§ **INSTRUCTIONS TO FOLLOW**: Every line of the data below should be retyped exactly.

Segment Open

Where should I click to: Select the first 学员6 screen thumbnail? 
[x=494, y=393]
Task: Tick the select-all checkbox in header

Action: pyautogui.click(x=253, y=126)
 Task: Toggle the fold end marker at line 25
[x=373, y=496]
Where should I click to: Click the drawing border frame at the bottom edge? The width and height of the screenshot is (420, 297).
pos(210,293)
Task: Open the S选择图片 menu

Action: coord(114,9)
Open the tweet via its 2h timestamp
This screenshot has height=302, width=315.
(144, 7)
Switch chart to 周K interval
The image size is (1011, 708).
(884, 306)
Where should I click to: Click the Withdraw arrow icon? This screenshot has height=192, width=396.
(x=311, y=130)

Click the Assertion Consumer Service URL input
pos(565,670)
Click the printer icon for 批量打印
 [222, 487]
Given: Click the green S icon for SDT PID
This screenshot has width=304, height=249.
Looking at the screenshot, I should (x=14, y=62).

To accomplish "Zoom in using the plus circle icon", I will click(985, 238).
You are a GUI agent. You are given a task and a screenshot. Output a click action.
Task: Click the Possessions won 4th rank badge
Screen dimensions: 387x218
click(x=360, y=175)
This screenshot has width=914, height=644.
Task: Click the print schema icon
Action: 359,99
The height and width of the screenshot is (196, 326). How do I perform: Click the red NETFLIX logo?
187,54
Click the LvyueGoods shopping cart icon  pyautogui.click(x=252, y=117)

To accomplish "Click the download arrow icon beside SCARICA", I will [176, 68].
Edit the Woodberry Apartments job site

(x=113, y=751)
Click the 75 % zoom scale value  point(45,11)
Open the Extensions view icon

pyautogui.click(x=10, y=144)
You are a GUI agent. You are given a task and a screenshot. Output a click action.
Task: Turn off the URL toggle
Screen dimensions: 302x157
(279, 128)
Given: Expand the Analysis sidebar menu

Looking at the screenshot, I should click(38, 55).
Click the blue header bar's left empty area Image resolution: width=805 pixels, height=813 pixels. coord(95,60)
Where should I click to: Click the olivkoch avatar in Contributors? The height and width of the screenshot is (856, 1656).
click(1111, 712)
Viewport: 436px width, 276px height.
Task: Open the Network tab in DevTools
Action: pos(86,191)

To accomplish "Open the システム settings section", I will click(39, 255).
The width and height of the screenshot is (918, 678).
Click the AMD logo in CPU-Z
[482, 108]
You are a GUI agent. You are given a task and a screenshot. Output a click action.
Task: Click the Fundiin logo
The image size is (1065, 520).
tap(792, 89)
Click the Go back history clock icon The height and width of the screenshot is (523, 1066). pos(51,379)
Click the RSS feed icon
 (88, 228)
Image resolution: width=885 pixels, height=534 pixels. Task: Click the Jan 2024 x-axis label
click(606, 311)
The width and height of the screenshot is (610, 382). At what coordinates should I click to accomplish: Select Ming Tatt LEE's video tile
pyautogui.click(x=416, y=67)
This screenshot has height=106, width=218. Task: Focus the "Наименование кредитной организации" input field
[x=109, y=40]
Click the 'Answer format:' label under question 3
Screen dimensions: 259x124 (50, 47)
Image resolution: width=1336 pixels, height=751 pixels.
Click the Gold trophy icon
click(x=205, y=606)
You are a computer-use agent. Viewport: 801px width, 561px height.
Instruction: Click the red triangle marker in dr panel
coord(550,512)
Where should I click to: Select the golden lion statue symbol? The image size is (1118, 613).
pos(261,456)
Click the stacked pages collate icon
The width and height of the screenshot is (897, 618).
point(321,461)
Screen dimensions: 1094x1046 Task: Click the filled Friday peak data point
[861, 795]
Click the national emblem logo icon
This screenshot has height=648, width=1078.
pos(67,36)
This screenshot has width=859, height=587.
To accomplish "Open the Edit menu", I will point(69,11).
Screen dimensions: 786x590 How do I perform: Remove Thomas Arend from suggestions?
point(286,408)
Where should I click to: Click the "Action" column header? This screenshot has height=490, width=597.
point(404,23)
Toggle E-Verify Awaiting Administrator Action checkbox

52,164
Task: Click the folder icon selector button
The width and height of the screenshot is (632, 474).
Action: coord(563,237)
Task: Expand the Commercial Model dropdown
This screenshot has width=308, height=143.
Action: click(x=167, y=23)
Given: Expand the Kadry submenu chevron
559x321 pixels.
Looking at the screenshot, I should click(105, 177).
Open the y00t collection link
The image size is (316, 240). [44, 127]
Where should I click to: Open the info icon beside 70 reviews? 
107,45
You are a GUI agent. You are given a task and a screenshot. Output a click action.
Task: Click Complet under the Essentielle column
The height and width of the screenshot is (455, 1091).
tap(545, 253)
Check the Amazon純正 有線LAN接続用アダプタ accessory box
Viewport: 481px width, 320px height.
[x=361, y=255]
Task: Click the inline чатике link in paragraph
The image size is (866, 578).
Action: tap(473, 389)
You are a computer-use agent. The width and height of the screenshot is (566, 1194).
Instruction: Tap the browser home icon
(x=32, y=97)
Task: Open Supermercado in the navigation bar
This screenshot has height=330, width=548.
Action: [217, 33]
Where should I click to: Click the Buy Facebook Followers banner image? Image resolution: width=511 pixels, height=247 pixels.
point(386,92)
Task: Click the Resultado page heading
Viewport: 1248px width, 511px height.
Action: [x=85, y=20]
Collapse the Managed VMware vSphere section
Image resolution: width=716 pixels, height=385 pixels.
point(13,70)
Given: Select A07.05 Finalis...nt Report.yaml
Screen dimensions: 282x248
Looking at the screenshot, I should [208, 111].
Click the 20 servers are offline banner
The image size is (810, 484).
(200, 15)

Segment Closed

§ **WRITTEN RESPONSE**:
Where should I click to: Select the first 学员6 screen thumbnail? 
[x=494, y=393]
Task: Tick the select-all checkbox in header

Action: pyautogui.click(x=253, y=126)
 Task: Toggle the fold end marker at line 25
[x=373, y=496]
Where should I click to: Click the drawing border frame at the bottom edge? The width and height of the screenshot is (420, 297).
pos(210,293)
Task: Open the S选择图片 menu

Action: coord(114,9)
Open the tweet via its 2h timestamp
This screenshot has height=302, width=315.
(144, 7)
Switch chart to 周K interval
The image size is (1011, 708).
(884, 306)
Where should I click to: Click the Withdraw arrow icon? This screenshot has height=192, width=396.
(x=311, y=130)

Click the Assertion Consumer Service URL input
pos(565,670)
Click the printer icon for 批量打印
 [222, 487]
Given: Click the green S icon for SDT PID
This screenshot has width=304, height=249.
Looking at the screenshot, I should (x=14, y=62).

To accomplish "Zoom in using the plus circle icon", I will click(985, 238).
You are a GUI agent. You are given a task and a screenshot. Output a click action.
Task: Click the Possessions won 4th rank badge
Screen dimensions: 387x218
click(x=360, y=175)
This screenshot has width=914, height=644.
Task: Click the print schema icon
Action: 359,99
The height and width of the screenshot is (196, 326). How do I perform: Click the red NETFLIX logo?
187,54
Click the LvyueGoods shopping cart icon  pyautogui.click(x=252, y=117)

To accomplish "Click the download arrow icon beside SCARICA", I will [176, 68].
Edit the Woodberry Apartments job site

(x=113, y=751)
Click the 75 % zoom scale value  point(45,11)
Open the Extensions view icon

pyautogui.click(x=10, y=144)
You are a GUI agent. You are given a task and a screenshot. Output a click action.
Task: Turn off the URL toggle
Screen dimensions: 302x157
(279, 128)
Given: Expand the Analysis sidebar menu

Looking at the screenshot, I should click(38, 55).
Click the blue header bar's left empty area Image resolution: width=805 pixels, height=813 pixels. coord(95,60)
Where should I click to: Click the olivkoch avatar in Contributors? The height and width of the screenshot is (856, 1656).
click(1111, 712)
Viewport: 436px width, 276px height.
Task: Open the Network tab in DevTools
Action: pos(86,191)

To accomplish "Open the システム settings section", I will click(39, 255).
The width and height of the screenshot is (918, 678).
Click the AMD logo in CPU-Z
[482, 108]
You are a GUI agent. You are given a task and a screenshot. Output a click action.
Task: Click the Fundiin logo
The image size is (1065, 520).
tap(792, 89)
Click the Go back history clock icon The height and width of the screenshot is (523, 1066). pos(51,379)
Click the RSS feed icon
 (88, 228)
Image resolution: width=885 pixels, height=534 pixels. Task: Click the Jan 2024 x-axis label
click(606, 311)
The width and height of the screenshot is (610, 382). At what coordinates should I click to accomplish: Select Ming Tatt LEE's video tile
pyautogui.click(x=416, y=67)
This screenshot has height=106, width=218. Task: Focus the "Наименование кредитной организации" input field
[x=109, y=40]
Click the 'Answer format:' label under question 3
Screen dimensions: 259x124 (50, 47)
Image resolution: width=1336 pixels, height=751 pixels.
Click the Gold trophy icon
click(x=205, y=606)
You are a computer-use agent. Viewport: 801px width, 561px height.
Instruction: Click the red triangle marker in dr panel
coord(550,512)
Where should I click to: Select the golden lion statue symbol? The image size is (1118, 613).
pos(261,456)
Click the stacked pages collate icon
The width and height of the screenshot is (897, 618).
point(321,461)
Screen dimensions: 1094x1046 Task: Click the filled Friday peak data point
[861, 795]
Click the national emblem logo icon
This screenshot has height=648, width=1078.
pos(67,36)
This screenshot has width=859, height=587.
To accomplish "Open the Edit menu", I will point(69,11).
Screen dimensions: 786x590 How do I perform: Remove Thomas Arend from suggestions?
point(286,408)
Where should I click to: Click the "Action" column header? This screenshot has height=490, width=597.
point(404,23)
Toggle E-Verify Awaiting Administrator Action checkbox

52,164
Task: Click the folder icon selector button
The width and height of the screenshot is (632, 474).
Action: coord(563,237)
Task: Expand the Commercial Model dropdown
This screenshot has width=308, height=143.
Action: click(x=167, y=23)
Given: Expand the Kadry submenu chevron
559x321 pixels.
Looking at the screenshot, I should click(105, 177).
Open the y00t collection link
The image size is (316, 240). [44, 127]
Where should I click to: Open the info icon beside 70 reviews? 
107,45
You are a GUI agent. You are given a task and a screenshot. Output a click action.
Task: Click Complet under the Essentielle column
The height and width of the screenshot is (455, 1091).
tap(545, 253)
Check the Amazon純正 有線LAN接続用アダプタ accessory box
Viewport: 481px width, 320px height.
[x=361, y=255]
Task: Click the inline чатике link in paragraph
The image size is (866, 578).
Action: tap(473, 389)
You are a computer-use agent. The width and height of the screenshot is (566, 1194).
Instruction: Tap the browser home icon
(x=32, y=97)
Task: Open Supermercado in the navigation bar
This screenshot has height=330, width=548.
Action: [217, 33]
Where should I click to: Click the Buy Facebook Followers banner image? Image resolution: width=511 pixels, height=247 pixels.
point(386,92)
Task: Click the Resultado page heading
Viewport: 1248px width, 511px height.
Action: [x=85, y=20]
Collapse the Managed VMware vSphere section
Image resolution: width=716 pixels, height=385 pixels.
point(13,70)
Given: Select A07.05 Finalis...nt Report.yaml
Screen dimensions: 282x248
Looking at the screenshot, I should [208, 111].
Click the 20 servers are offline banner
The image size is (810, 484).
(200, 15)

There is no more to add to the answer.